• Extrait à lire:
• • • • • • •
La justice française a classé sans suite l'enquête ouverte après les déclarations d'un conseiller de l'ombre de l'Élysée pour les affaires africaines sur la remise de fonds africains occultes à l'ex-président Jacques Chirac et son premier ministre Dominique de Villepin, a-t-on appris mercredi auprès du parquet de Paris.

Dans une retentissante interview à l'hebdomadaire Le Journal du Dimanche (JDD) publiée le 11 septembre, l'avocat Robert Bourgi avait affirmé avoir transporté à plusieurs reprises dans des valises des sommes provenant de chefs d'État africains, pour un montant de quelque 20 millions de dollars, pour les remettre à mm. Chirac et Villepin.

Les allégations de M. Bourgi ne peuvent être confortées par un quelconque élément de preuve susceptible de motiver des investigations, a-t-on expliqué de source judiciaire.

Et à supposer que les remises de fonds soient avérées, en raison de la période visée (1997-2005), l'infraction serait prescrite, a-t-on précisé. La loi de 1995 sur le financement de la vie politique prévoit des peines de cinq ans de prison pour ce type d'infraction, mais les faits sont prescrits au bout de trois ans.

Robert Bourgi avait également accusé l'ancien leader de l'extrême droite Jean-Marie Le Pen d'avoir reçu des fonds occultes de chefs d'État africains pour financer sa campagne présidentielle de 1988.
• • • • • • •
• Listing fourni:

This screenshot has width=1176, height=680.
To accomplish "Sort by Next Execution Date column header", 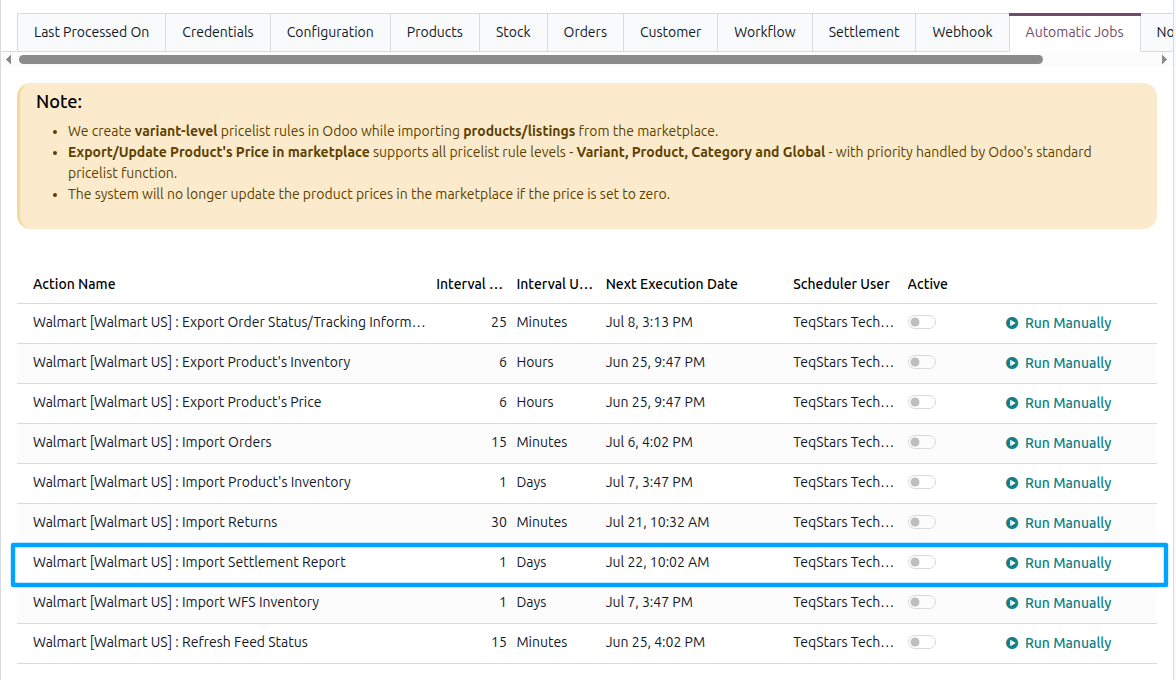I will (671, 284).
• • • • • • •
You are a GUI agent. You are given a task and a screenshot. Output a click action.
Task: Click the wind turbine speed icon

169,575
• • • • • • •
• Objectif: Traduisez en anglais cette phrase de l'extrait sur l'enquête classée sans suite : « Les allégations de M. Bourgi ne peuvent être confortées par un quelconque élément de preuve susceptible de motiver des investigations, a-t-on expliqué de source judiciaire. » Le listing n'intervient pas dans cet exercice.

• Solution rédigée: Mr. Bourgi's allegations cannot be backed up by any evidence likely to warrant an investigation, a judicial source explained.